The five giant panels that were torn asunder by the fury of Hurricane Ike — or debris flung through the air by the storm — in the wee hours of Sept. 13 have been replaced and the process of tightening, stretching and waterproofing the new pieces is well under way with completion expected by mid-February.
“Right now, we’re making sure all the detail work is done,” Mark Miller, the Reliant Park general manager, said Monday. “The repairs are substantially complete. We’re expecting it to be 100 percent for the Rodeo.
“But we probably won’t have our first real good test until they get all the final connections made and then get a good hard rain to see how much touch-up there is to do after that. We can’t water-test it ourselves.”
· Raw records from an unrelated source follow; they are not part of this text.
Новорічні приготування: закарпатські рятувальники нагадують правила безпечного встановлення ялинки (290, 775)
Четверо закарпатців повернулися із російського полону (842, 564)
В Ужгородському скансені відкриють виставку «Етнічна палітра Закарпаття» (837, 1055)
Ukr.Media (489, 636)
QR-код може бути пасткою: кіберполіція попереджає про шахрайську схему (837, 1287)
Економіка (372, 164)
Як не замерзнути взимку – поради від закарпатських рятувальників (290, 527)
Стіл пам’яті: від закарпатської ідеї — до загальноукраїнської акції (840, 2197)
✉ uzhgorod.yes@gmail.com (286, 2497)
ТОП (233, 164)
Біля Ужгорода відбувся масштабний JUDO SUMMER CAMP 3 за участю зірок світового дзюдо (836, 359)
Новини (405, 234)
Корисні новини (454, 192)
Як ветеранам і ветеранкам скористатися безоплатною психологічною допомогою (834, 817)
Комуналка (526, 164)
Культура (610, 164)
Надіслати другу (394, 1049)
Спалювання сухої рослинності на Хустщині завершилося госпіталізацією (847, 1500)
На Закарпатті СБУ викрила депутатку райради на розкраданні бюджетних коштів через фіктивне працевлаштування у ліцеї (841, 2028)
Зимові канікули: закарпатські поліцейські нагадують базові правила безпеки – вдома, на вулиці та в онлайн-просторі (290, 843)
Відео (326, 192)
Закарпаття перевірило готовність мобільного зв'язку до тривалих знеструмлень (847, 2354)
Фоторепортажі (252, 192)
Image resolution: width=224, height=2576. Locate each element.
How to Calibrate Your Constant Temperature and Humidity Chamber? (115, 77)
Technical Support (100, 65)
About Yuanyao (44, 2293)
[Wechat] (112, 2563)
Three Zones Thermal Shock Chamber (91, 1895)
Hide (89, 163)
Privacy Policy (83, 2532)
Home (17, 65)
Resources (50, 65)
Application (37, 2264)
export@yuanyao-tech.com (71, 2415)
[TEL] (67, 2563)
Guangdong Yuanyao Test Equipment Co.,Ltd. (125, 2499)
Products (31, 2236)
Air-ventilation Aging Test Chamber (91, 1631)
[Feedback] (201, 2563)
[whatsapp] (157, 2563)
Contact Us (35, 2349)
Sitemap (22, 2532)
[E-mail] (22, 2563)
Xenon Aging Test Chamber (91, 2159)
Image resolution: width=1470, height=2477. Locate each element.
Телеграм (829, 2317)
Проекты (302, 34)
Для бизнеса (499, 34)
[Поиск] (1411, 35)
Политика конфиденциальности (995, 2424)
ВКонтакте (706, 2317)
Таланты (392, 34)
To be sure, nobody makes a garden hose big enough. Each of the giant panels is 325 feet across and consists of more than 12,000 square feet of a Teflon-coated fiberglass membrane. They had to be hoisted into place by helicopter. That took only a couple of days, but the “tensioning,” to prevent the panels from flapping when the wind blows, requires a methodical process that will end up taking about a month.
“I won’t say we couldn’t have gone forward (without the repairs),” Rodeo general manager Skip Wagner said, “but it would forced us to make major changes and that would have been really bad news. It’s my understanding the roof isn’t certified to be closed with the panels missing.”
Dry weather beneficial
Near-drought conditions, certainly for the season, plus moderate temperatures have been a godsend, all parties concede.
“They’ll lighten up, too, in time,” Miller said. “From the outside, they really don’t look any different.”
The repairs, to be paid for by Harris County’s insurance policy on the stadium and FEMA funds, are going to cost approximately $4 million. Investigators for Birdair and the insurance adjusters are just now beginning to study the damaged panels to determine why they came down, but there’s some evidence to suggest they were struck with airborne projectiles pried loose from nearby structures."